Wolfgang Liedtke, MD, PhD, PI
We study sensory neurobiology of pain with focus on calcium-related signaling mechanisms. To better understand chronic, pathological pain at the organismal level, we use genetic model organisms from invertebrate to rodent. Our approaches include behavioral, structural and molecular studies, advanced imaging, and patch-clamp electrophysiology.
The Liedtke-Lab is housed in the Duke University Dept. of Neurology. Dr. Wolfgang Liedtke (PI) is also affiliated with the Depts. of Neurobiology and Anesthesiology. In addition, he was the first hire in the Duke Center for Translational Neuroscience.
The experimental agenda of the Liedtke Lab is in keeping with Dr. Liedtke's clinical focus on chronic trigeminal pain disorders in his outpatient clinics in the Duke Neurology Clinics for Headaches, Head-Pain and Trigeminal Sensory Disorders. His clinics draws nation-wide referrals.

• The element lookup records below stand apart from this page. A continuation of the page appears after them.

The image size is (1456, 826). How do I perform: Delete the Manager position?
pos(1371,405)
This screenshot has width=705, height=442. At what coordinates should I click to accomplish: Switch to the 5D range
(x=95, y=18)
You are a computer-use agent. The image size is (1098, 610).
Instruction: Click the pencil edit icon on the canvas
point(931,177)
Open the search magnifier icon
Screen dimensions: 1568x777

We aim to deconstruct sensing mechanisms at the molecular, cellular, organ/systems and organismal level. The sensory system most pertinent for our mission is the nociceptive system, which is necessary to evoke pain in conscious animals including humans, yet directs aversive behavior in virtually all animals that have a nervous system. Because of the relevance for pain and nociception, besides tonicity and mechanical stimuli, patho-physiologically relevant modulatory co-stimuli such as inflammatory and tissue-injury mediators are also being considered. To fulfill this mission, the Liedtke-Lab is focused on the TRPV4 ion channel as a key signaling molecule. TRPV4 was first described (as vanilloid-receptor related osmotically activated receptor, VR-OAC) in a landmark Liedtke-et-al paper in Cell in October 2000, the first account of its function in live animals in two PNAS papers in 2003. Therefore, the focus of the Liedtke-Lab remains on transduction mechanisms of TRPV4, with additional attention dedicated to its invertebrate orthologue OSM-9 (C. elegans). The unexpected discovery of TRPV4 as a UVB-receptor in skin keratinocytes is certainly a recent highlight of discovery in the Liedtke-Lab. Other prominent work led to the definition of TRPV4 as a rational therapeutic target for trigeminal pain and inflammatory disorders. Novel small-molecule blockers of TRPV4 have been generated in the Liedtke-Lab.
Related to “noci-transmission”, neural transmission of pain-evoking stimuli is also being explored: The Liedtke-Lab is also interested in calcium-dependent gene-regulation of Kcc2, which codes for a chloride extruding transporter molecule in CNS neurons. Dysregulation of this gene has relevance for chronic pain, epilepsy and neural injury.
Related to chronic joint dysfunction and joint pain, the Liedtke-Lab has engaged in a long-standing, fruitful and successful collaboration with prominent skeletal bio-engineer Dr. Farshid Guilak, leading to specific novel insights into molecular mechanisms of osmo- and mechanotransduction in cartilage, implicating mechanosensory TRPV4 and Piezo1 and -2 channels for the continuum of mechanical cues that joint cartilage is subject to, from physiologic load to injurious stress.